Our
grand Lenten clear-out is going well. Boxes of books have been heaved out of
the door, articles of furniture, clothes and kitchen implements – all sorts of
things we once thought we couldn’t possibly live without.
Today,
I have been tackling a category I never find easy. Back in the days before
i-tunes really got going and we all began to keep our music in our phones, when
CDs were all the thing, my daughters and I often made each other music
compilation CDs for birthday and Christmas gifts. Nowadays we neither make CDs
nor give birthday or Christmas gifts, but there is a certain legacy. These
things made for me by people I love are among my few treasures.
The
CDs were important. My family made them at a time when we were breathtakingly
poor, when our family home had gone and we were muddling along in an assortment
of made-do dwellings, keeping cheerful by whatever means we could, loving and
helping each other along. For a long time I had no car. But when I got one, and
work began to pick up, my days were spent tearing around the lanes of Sussex
from house to house and church to church, working on funerals and ceremonies of
blessing and generally shepherding outlying flocks of the faithful.

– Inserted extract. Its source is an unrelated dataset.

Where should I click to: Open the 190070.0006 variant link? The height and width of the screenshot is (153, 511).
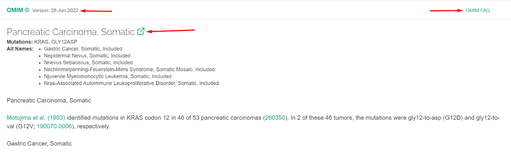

Sometimes I
got so tired I was just reeling. During the time I was married to Bernard and
living out at Beckley in his little cottage in Bixley Lane on the verge of
Flatropers Wood, I drove miles and miles every day keeping home and family and
marriage and work stitched together. Late at night, driving home through the
trees under the wild moon, playing music in the car formed the rhythms my tired
mind needed just to make it back.
Later,
when Bernard had died and I’d married the Badger and moved off to Aylesbury,
drifting and lonely away from my family, hemmed in by new hostilities and
proliferating difficulties, they sent me CDs of the happiest songs. As I
painted the walls and cleaned and cooked, far away from them, their music
lifted my spirits and kept me alive. It should have been such a wonderful time,
in a new marriage and all – but there were so many difficulties. Even with the
Badger, dear and true, those were not easy days.
And
today, I got out my little packet of CDs and began the job of sorting them out,
uploading and categorizing and labeling them in my i-tunes library. After that,
I discarded the actual CDs – put them aside for anyone else in the family to
upload who wants to.
But
I wanted to show you this one. A Christmas CD Hebe made me in 2008. That was
such a low year – the year I finally caved in under all the awful stuff going
down and left the Methodist ministry, because I couldn’t work, could hardly
hold together.
And
Hebe made me this lovely thing – a compilation CD inside a little booklet,
called “Before I Sleep”.
I
thought you’d like to see the little booklet:
Before I Sleep
Because
it all came together as one thing, even though I’ve uploaded the music into my
i-tunes library, I’ll still keep the CD with the leaflet.
It
is my ambition to own almost nothing – and one of the beauties of that is the
way these few treasures I do own emerge and shine; this is what I value; this
is what I have loved. To look at them and handle them and let them take centre stage is one of many surprising gifts of minimalism.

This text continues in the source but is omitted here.